Bleach is her friend: she cleans up with good memories



When she gathers her arsenal of cleaning supplies, it means Sherry Kuehl has lost her parents.

Courtesy photo

I’ve been thinking about my parents a lot lately. They have both been gone for over five years, so I have passed the grieving period which is filled with the craving for a hug, a laugh, or some more advice.

It’s weird what will trigger thoughts of my parents. I’m also embarrassed to admit that for me it’s the smell of cleaning products. When I smell a whiff of starch or bleach, I think of my mother. The woman was a whirling dervish as far as the domestic arts were concerned. For her, love was expressed through a spotless house and a dinner that always included dessert.

She told me that “dirty plinths signaled a lack of character.” To this day, I get on all fours and clean my baseboards with a toothbrush because apparently that’s my family heirloom. (By the way, I think that legacy will end with my kids. To this day, they have both shown no interest in the art of scrubbing baseboards with an Oral-B toothbrush.)

I know this devotion to cleanliness was passed down from my grandmother and is rooted in life in a coal mining community in West Virginia. My mother told me that women fight to keep coal dust out of their homes. Apparently the ultimate status symbol was a house that belied the fact that your spouse worked in the mines.

As a child, the smell of bleach was comforting. This meant not only that my mother was at home, but also that all was well with the world.

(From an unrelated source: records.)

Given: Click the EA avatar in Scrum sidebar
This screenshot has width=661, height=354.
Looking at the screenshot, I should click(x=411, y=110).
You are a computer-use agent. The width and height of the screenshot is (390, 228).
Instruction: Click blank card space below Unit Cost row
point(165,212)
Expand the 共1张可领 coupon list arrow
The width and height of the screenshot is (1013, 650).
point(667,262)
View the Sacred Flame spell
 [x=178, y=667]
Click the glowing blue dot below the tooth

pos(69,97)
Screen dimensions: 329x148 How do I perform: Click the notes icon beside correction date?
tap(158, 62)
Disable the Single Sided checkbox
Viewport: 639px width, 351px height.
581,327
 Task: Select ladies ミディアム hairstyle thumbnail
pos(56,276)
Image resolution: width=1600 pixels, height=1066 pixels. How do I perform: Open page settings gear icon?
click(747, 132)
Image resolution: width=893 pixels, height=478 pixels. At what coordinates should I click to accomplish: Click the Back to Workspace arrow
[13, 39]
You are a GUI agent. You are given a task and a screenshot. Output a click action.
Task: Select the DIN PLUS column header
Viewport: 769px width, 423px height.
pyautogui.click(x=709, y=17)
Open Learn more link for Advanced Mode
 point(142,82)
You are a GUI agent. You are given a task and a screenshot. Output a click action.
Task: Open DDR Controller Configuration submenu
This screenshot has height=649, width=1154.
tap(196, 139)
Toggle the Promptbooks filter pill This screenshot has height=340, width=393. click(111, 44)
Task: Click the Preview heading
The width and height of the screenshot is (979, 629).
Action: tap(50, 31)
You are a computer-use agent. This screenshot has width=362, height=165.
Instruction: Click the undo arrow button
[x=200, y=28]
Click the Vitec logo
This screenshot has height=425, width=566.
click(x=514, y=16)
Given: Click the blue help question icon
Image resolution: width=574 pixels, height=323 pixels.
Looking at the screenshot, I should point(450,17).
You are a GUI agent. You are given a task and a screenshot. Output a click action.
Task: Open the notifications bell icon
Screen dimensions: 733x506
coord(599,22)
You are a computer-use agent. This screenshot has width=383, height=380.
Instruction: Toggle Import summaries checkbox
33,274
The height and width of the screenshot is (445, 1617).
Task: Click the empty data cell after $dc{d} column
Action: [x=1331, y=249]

My parents were well matched in their love of housework. My dad would spend summer weekends standing or on location (while wearing a trendy bob) in our family pool scrubbing the white part of the patio and liner with SOS pads. (Note: this predates the wonder that is the magic eraser.)

All of my friends thought it was hysterical and they loved teasing my dad about his pursuit of pool perfection. I didn’t know at the time that my father listened to everything we talked about and reported back to my mother (verbatim) about our conversations. Looking back, that explains so much about how I always felt like my parents had entered my head.

My dad was also obsessed with keeping his cars clean. Every Saturday, weather permitting, he would wash all of the station wagons by hand using special sponges and his own secret mixture of a cleaning solution that involved a touch of vinegar. Once a month he also waxed the cars and I was his faithful assistant.

The reward for being my father’s ‘crackerjack helper’ was a trip in the clean car to the gas station down the road for an Orange Crush where we would toast the glass bottles and toast. our hard work. Today, the slightest smell of Turtle Wax makes me smile.

Fortunately, my father’s spirit lives in my son. He is passionate about cleaning cars. Every time I see him polishing his cars, I tell him that he is the pride of his grandfather. He even makes me happy and doesn’t seem to care when I put my whole face in his can of car wax.

Last weekend I went out and refreshed my cache of cleaning supplies. When I walked in with bleach, SOS pads, new sponges, window cleaner, paste wax, and a host of other scouring products, my husband looked at me and asked if I was planning to start a concierge service.

I told her no and confessed that I just missed my parents and needed to feel them again. Then I started to clean. Starting of course with the baseboards.